* [Exercise brief] Give as output the line that contains "Open the volume control in menu bar", followed by every remaining line of the entries, unchanged and with nothing added.

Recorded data
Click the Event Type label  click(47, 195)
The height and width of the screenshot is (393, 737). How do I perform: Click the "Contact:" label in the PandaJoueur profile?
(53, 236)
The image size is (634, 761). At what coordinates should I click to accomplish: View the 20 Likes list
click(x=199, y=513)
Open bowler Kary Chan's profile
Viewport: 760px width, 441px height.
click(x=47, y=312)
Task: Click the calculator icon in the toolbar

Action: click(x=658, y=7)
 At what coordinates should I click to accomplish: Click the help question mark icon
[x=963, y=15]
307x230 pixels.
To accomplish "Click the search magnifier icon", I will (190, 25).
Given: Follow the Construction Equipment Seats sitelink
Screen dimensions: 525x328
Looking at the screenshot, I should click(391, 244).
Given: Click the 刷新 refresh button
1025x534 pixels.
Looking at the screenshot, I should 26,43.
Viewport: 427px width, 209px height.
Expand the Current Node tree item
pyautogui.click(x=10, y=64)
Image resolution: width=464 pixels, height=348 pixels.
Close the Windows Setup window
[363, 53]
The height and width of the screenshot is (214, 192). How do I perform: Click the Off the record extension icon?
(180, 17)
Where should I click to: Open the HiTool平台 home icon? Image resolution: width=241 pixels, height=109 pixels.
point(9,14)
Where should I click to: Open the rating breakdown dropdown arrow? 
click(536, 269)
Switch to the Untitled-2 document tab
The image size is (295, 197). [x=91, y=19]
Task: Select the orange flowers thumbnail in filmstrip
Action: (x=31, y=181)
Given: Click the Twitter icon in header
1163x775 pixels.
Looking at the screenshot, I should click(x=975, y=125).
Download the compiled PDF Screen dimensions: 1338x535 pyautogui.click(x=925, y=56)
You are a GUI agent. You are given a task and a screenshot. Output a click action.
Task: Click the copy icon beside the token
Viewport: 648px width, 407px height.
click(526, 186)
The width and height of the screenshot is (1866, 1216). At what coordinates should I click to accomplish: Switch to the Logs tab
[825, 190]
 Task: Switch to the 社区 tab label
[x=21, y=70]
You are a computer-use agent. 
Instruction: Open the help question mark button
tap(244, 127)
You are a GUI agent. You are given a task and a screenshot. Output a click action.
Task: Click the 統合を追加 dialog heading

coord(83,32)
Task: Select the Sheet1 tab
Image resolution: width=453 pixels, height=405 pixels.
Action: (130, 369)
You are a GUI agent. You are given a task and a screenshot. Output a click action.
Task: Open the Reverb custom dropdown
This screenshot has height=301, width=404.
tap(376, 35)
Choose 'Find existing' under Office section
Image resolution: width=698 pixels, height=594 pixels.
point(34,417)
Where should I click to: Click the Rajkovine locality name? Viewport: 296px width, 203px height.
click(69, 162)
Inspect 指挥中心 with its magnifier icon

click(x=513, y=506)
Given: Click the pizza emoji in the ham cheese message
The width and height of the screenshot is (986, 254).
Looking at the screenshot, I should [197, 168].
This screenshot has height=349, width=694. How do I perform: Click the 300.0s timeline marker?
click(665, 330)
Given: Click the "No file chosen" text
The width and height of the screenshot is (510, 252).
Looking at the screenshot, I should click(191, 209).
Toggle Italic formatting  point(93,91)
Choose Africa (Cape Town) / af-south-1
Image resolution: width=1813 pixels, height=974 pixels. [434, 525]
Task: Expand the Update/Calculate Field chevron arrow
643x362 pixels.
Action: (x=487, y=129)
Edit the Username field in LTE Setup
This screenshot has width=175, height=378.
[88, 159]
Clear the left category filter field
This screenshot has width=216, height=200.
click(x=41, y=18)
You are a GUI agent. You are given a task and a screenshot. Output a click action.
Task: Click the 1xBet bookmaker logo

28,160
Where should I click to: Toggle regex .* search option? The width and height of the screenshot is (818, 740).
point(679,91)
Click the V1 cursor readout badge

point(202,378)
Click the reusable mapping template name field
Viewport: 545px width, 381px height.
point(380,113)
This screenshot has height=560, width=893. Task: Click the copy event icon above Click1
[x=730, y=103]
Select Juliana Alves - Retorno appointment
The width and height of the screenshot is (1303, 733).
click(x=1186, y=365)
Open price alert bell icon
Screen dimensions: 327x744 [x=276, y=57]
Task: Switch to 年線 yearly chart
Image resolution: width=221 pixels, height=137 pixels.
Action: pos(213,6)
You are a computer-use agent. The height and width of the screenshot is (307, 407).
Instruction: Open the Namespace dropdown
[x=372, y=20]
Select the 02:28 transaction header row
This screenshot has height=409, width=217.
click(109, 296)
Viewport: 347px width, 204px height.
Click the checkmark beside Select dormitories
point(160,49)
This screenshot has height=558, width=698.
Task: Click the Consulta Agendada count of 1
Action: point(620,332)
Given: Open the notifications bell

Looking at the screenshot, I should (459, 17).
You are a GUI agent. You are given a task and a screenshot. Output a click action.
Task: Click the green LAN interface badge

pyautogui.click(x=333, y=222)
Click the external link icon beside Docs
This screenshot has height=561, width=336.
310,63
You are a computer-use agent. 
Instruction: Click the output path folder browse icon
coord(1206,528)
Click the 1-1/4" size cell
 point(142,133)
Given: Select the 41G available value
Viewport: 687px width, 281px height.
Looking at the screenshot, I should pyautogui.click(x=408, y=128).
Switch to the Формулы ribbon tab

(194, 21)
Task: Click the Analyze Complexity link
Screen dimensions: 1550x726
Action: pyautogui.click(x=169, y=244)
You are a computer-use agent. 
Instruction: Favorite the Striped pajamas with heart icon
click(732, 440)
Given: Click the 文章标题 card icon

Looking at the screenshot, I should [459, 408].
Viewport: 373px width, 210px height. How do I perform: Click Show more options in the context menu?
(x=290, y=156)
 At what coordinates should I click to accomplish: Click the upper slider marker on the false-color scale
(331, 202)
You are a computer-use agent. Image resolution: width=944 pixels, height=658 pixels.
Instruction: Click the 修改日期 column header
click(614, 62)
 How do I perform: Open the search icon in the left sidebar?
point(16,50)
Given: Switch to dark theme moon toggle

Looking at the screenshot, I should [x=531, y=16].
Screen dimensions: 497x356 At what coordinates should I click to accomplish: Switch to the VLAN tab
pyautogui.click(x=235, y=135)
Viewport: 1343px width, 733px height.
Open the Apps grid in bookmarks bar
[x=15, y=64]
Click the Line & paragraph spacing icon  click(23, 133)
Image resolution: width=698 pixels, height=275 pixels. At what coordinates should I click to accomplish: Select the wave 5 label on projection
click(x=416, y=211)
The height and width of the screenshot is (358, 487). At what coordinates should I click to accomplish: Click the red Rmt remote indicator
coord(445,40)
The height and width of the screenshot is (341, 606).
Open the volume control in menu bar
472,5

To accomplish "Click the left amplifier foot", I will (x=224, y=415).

* [Answer to this problem]
Open the volume control in menu bar
472,5

To accomplish "Click the left amplifier foot", I will (x=224, y=415).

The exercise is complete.